▶ **CONSIGNES**
a) Relevez chaque nom propre présent dans l'extrait sur Paul White, sans répéter ceux qui reviennent plusieurs fois.
b) Prolongez l'extrait sur Paul White en reprenant juste après sa dernière phrase.

Artiste solidement reconnu et respecté dans le milieu, et pour autant illustre inconnu auprès du grand public, Paul White propose depuis près d’une dizaine d’années des productions sonores d’une profonde qualité, qu’elles soient destinées à la grande famille du hip-hop ou à ses propres fantasmes expérimentaux. Il était donc temps de mettre en lumière ce beatmaker britannique à l’allure modeste, mais dont l’engagement musical demeure actuellement l’un des plus passionnants.

D’origine londonienne, adoubé par de nombreux artistes, l’homme marche d’un pas sûr et engagé sur les traces d’un certain Madlib, tant par la qualité de ses beats, de son sampling, que par la richesse des sons choisis. Véritable créateur d’univers, il expérimente à souhaits sans pour autant devenir élitiste. Paul White ne souhaite en aucun cas s’adresser à une niche, bien au contraire. Humble et éclectique, il semblerait que son leitmotiv soit plutôt d’insuffler du fun et de la découverte dans sa musique, et de rendre le tout simple d’accès en incroyablement attractif. Pour le constater, il suffit d’aller jeter un œil sur ses quelques rares apparitions Youtube, comme sa session Rhythm Roulette pour Mass Appeal ou encore son live trop méconnu pour Boiler Room.

▶ **DONNÉES FOURNIES**
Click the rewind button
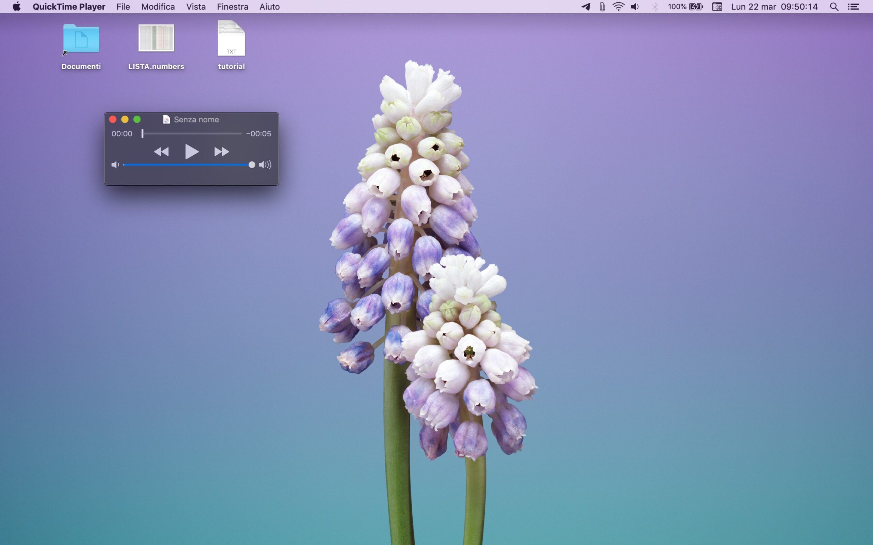This screenshot has width=873, height=545. click(x=161, y=152)
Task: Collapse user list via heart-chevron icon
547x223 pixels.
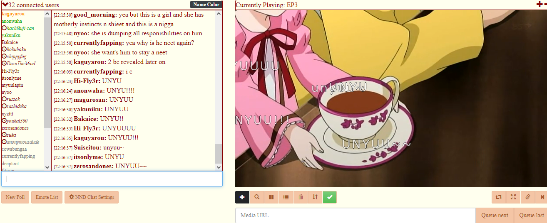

▶ **RÉPONSES**
a) Paul White, Madlib, Youtube, Rhythm Roulette, Mass Appeal, Boiler Room

b)
Son aventure musicale ? Paul White la débute assez tôt en bidouillant des premiers EP instrumentaux, dont certains feront d’ailleurs échos dans les pages de quelques médias britannique tels que The Quietus ou encore The Telegraph. Mais ce sont trois moments-clés qui vont en réalité permettre à l’anglais de grimper les échelons assez rapidement. En 2011, il sort Rapping with Paul White et affiche ses premières collaborations notables avec des rappeurs parmi lesquels Moe Pope ou encore Homeboy Sandman et Guilty Simpson du label Stones Throw (Madlib, J Dilla). Cette première expérience brisera les frontières et lui permettra de mettre un pied dans le monde du Beatmaking international. Suivront ensuite d’autres collaborations, telles que son projet Golden Rules aux cotés d’Eric Biddines ou encore l’album Hella Personal Film Festival élaboré avec Open Mike Eagle l’an dernier.

Le deuxième tournant, plus personnel, reste son dernier album solo publié en 2014, intitulé Shaker Notes. Principalement instrumental, on y entend clairement ses premières performances vocales. A mi-chemin entre pop, musique électronique, free jazz et psychédélisme, on y croise les fantômes de Caribou, Bibio, Animal Collective, Gold Panda, voire même de Can, le tout dans une parfaite symbiose et une production chaleureuse. C’est son œuvre personnelle la plus poussée à ce jour, et sa première signature sur le label R&S Records (James Blake, Nicolas Jaar, Vondelpark).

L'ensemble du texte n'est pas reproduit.